_Assignment_. Could you return, unchanged, the lines below from the line with "This screenshot has width=1190, height=2576." through the line with "center [934, 571].", including both of those lines?

_Record set_.
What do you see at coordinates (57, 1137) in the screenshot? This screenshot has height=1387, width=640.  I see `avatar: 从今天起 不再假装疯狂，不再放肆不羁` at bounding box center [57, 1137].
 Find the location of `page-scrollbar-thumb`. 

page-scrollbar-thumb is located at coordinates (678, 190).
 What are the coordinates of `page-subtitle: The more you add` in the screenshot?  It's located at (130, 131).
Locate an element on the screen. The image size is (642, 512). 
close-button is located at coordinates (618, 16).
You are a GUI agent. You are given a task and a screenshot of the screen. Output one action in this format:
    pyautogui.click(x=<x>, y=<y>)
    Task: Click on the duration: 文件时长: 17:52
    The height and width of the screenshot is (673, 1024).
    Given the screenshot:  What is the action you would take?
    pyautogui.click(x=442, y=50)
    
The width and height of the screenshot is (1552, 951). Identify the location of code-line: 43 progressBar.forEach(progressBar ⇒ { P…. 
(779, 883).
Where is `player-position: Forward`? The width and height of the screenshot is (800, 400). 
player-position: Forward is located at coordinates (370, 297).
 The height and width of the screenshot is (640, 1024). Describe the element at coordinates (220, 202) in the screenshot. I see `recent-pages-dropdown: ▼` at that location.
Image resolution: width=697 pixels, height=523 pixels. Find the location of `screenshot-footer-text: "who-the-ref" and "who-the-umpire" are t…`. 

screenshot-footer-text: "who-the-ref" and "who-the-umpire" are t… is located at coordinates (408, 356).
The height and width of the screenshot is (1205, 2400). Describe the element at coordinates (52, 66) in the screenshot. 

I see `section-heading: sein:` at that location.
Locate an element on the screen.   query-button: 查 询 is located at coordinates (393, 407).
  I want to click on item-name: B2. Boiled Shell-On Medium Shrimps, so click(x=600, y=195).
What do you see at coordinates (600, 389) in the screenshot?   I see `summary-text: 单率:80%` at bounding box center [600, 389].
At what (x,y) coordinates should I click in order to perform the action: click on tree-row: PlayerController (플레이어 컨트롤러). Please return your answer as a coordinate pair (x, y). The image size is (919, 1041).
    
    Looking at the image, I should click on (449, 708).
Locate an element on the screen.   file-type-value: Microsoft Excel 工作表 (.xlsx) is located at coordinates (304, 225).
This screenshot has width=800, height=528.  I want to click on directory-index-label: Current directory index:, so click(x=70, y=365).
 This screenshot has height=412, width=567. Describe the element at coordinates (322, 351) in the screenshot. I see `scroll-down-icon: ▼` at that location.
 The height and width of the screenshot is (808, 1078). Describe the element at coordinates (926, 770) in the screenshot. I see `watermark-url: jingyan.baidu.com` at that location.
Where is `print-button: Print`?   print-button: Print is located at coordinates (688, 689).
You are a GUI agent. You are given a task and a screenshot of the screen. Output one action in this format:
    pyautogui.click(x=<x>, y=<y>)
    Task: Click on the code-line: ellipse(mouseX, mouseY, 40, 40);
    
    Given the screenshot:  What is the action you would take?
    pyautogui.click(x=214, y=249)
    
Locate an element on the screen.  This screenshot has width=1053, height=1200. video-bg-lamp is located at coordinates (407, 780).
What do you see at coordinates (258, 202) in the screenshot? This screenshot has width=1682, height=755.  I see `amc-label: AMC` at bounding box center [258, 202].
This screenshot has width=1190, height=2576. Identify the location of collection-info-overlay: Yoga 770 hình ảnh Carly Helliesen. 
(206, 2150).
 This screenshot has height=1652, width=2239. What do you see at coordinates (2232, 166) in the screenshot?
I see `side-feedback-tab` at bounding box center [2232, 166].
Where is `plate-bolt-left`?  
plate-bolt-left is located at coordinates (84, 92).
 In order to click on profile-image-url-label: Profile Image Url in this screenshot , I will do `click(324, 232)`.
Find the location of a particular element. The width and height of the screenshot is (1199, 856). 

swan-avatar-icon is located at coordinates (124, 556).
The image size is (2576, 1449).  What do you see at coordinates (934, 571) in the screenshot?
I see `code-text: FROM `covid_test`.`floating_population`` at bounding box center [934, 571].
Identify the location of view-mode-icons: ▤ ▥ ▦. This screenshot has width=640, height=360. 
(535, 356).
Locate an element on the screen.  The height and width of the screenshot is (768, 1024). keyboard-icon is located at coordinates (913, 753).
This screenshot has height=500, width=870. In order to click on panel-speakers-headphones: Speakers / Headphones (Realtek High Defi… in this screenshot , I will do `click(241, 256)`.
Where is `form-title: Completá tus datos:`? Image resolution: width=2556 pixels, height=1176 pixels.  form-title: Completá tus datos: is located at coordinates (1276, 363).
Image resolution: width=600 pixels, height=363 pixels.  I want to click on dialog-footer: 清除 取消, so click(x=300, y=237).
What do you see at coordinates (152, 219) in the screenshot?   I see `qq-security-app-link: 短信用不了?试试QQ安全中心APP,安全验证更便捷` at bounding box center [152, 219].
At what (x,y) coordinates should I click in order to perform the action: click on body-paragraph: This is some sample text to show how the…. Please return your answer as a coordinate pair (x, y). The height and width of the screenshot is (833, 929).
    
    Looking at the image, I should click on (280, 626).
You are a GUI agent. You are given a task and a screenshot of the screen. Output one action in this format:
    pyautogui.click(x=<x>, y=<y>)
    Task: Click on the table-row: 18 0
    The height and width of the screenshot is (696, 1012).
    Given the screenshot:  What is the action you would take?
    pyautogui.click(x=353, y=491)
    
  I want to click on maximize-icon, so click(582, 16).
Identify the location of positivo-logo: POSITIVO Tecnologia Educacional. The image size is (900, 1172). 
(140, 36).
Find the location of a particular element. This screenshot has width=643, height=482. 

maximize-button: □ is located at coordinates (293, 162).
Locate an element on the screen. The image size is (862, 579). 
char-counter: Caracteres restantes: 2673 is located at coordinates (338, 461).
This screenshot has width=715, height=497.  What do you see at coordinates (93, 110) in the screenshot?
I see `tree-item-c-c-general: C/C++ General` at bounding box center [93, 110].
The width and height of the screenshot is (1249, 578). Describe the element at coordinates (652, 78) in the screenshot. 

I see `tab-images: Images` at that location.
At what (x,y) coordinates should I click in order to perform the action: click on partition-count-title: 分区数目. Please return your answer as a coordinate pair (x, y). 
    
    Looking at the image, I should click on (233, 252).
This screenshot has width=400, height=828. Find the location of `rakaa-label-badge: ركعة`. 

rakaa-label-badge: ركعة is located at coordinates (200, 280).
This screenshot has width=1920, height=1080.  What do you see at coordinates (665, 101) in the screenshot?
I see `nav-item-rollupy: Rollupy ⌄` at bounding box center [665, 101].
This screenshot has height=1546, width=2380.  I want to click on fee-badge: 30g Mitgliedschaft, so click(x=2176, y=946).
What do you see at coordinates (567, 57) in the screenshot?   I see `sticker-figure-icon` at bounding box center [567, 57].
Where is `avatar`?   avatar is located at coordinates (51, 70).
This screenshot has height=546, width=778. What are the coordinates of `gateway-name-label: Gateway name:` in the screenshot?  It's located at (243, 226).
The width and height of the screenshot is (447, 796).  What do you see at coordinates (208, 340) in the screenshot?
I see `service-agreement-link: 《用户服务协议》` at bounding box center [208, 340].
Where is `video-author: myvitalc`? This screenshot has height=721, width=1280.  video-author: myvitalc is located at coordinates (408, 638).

_Output below_.
This screenshot has width=1190, height=2576. Identify the location of collection-info-overlay: Yoga 770 hình ảnh Carly Helliesen. 
(206, 2150).
 This screenshot has height=1652, width=2239. What do you see at coordinates (2232, 166) in the screenshot?
I see `side-feedback-tab` at bounding box center [2232, 166].
Where is `plate-bolt-left`?  
plate-bolt-left is located at coordinates (84, 92).
 In order to click on profile-image-url-label: Profile Image Url in this screenshot , I will do `click(324, 232)`.
Find the location of a particular element. The width and height of the screenshot is (1199, 856). 

swan-avatar-icon is located at coordinates (124, 556).
The image size is (2576, 1449).  What do you see at coordinates (934, 571) in the screenshot?
I see `code-text: FROM `covid_test`.`floating_population`` at bounding box center [934, 571].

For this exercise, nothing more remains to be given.